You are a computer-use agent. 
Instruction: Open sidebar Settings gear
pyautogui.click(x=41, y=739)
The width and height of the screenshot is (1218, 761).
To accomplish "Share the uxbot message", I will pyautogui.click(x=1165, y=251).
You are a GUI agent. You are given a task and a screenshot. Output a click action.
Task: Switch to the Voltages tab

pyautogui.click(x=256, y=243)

...

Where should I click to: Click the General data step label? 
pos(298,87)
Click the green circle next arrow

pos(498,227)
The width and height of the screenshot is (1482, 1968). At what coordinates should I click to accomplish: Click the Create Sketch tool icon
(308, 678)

---

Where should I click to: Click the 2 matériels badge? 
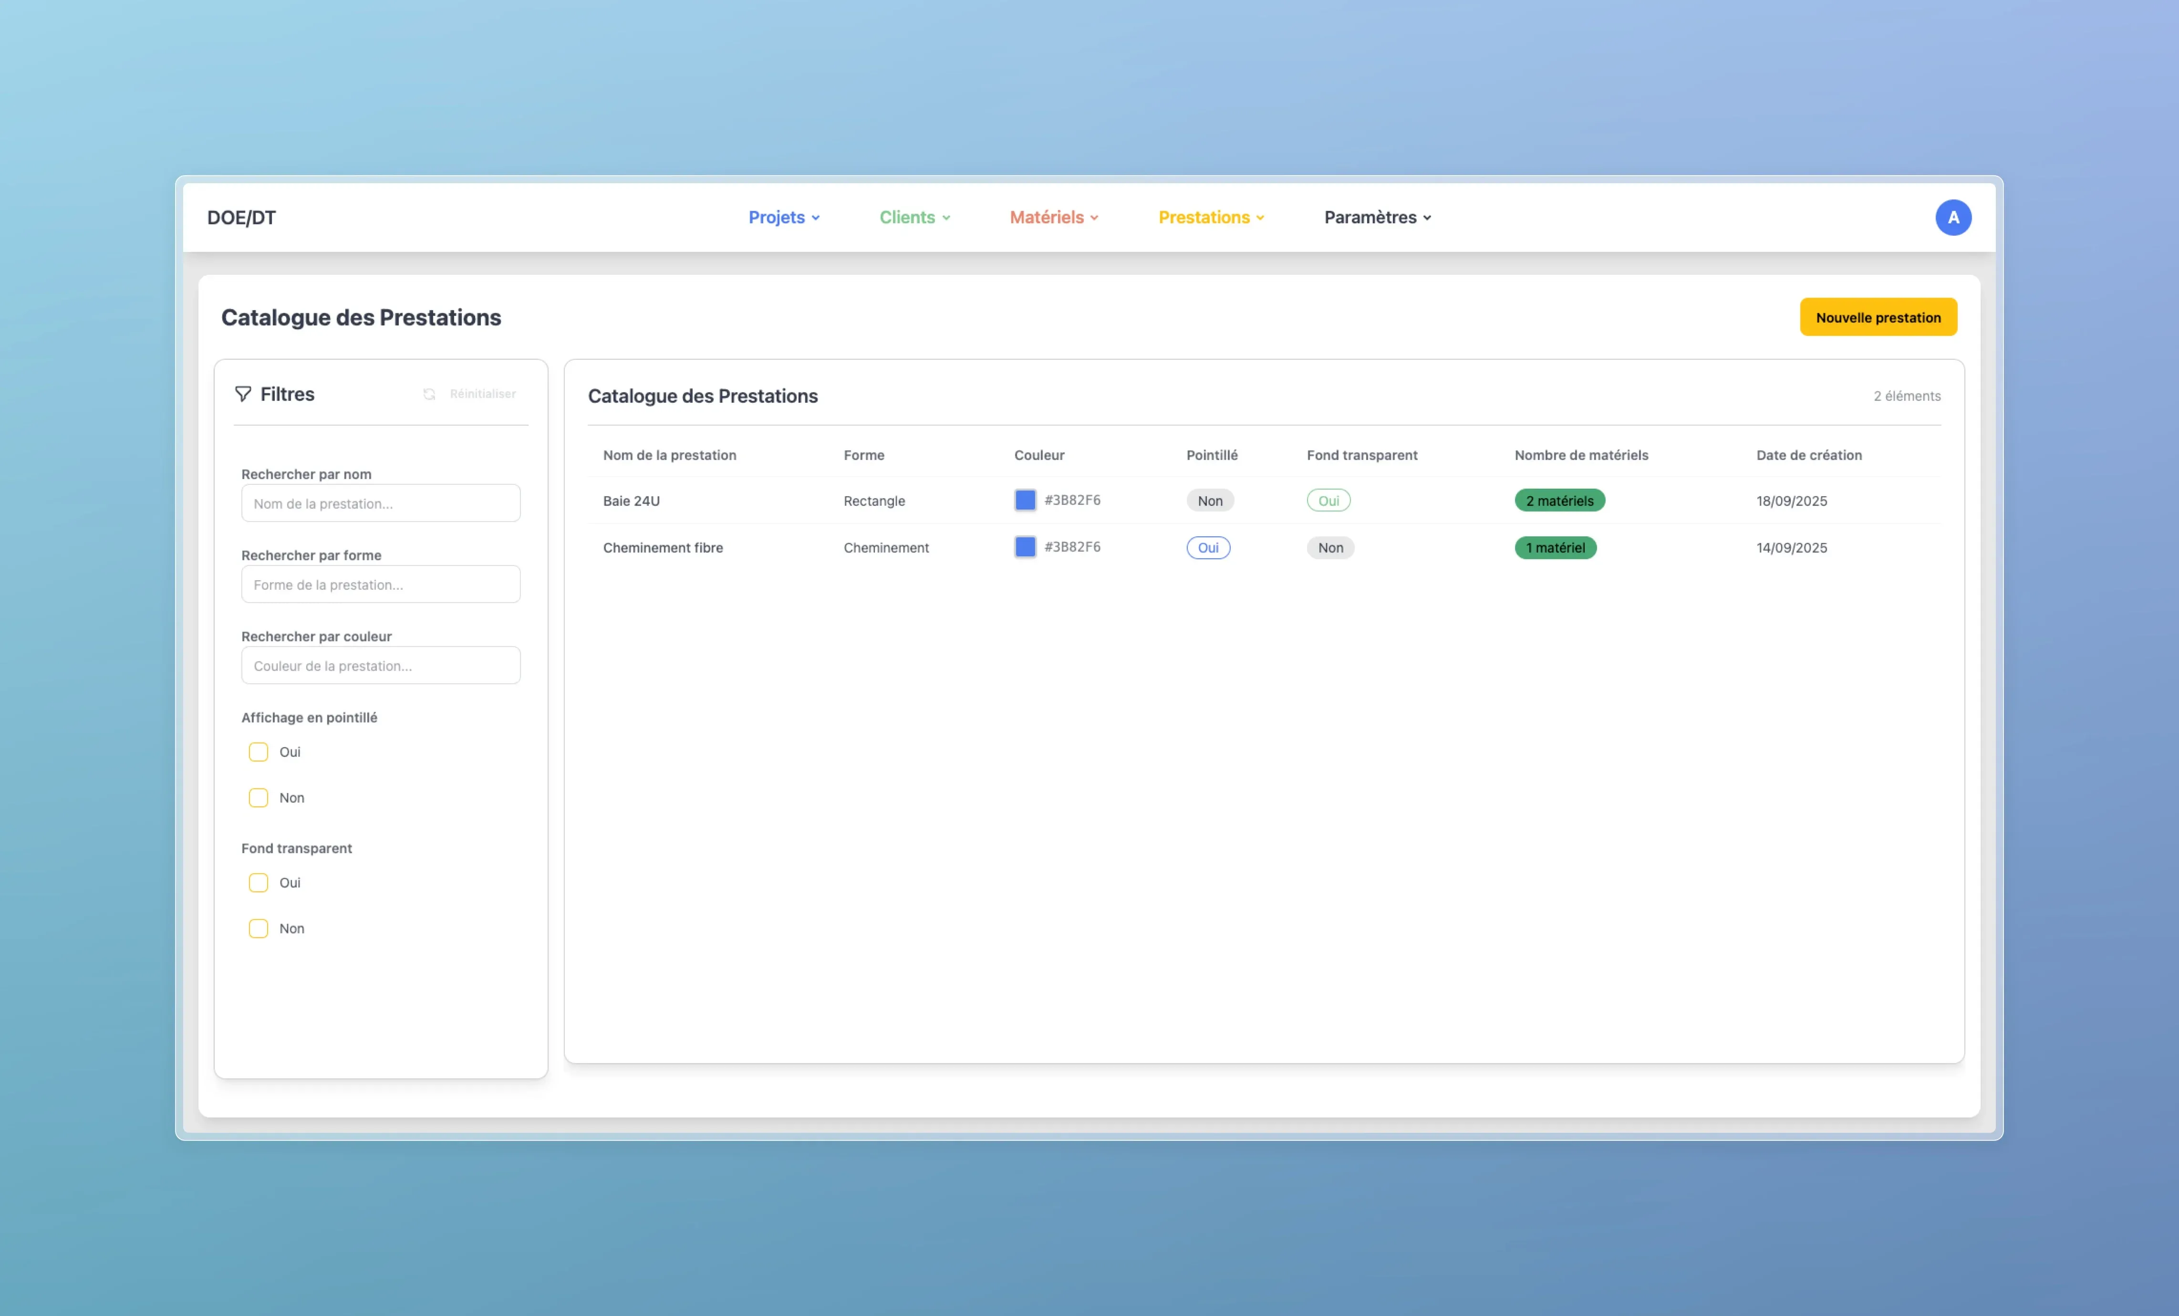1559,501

● WORK REQUEST: All that is needed is the number of lines in the listing holding the word "agent".

● EXERCISE RESPONSE: 2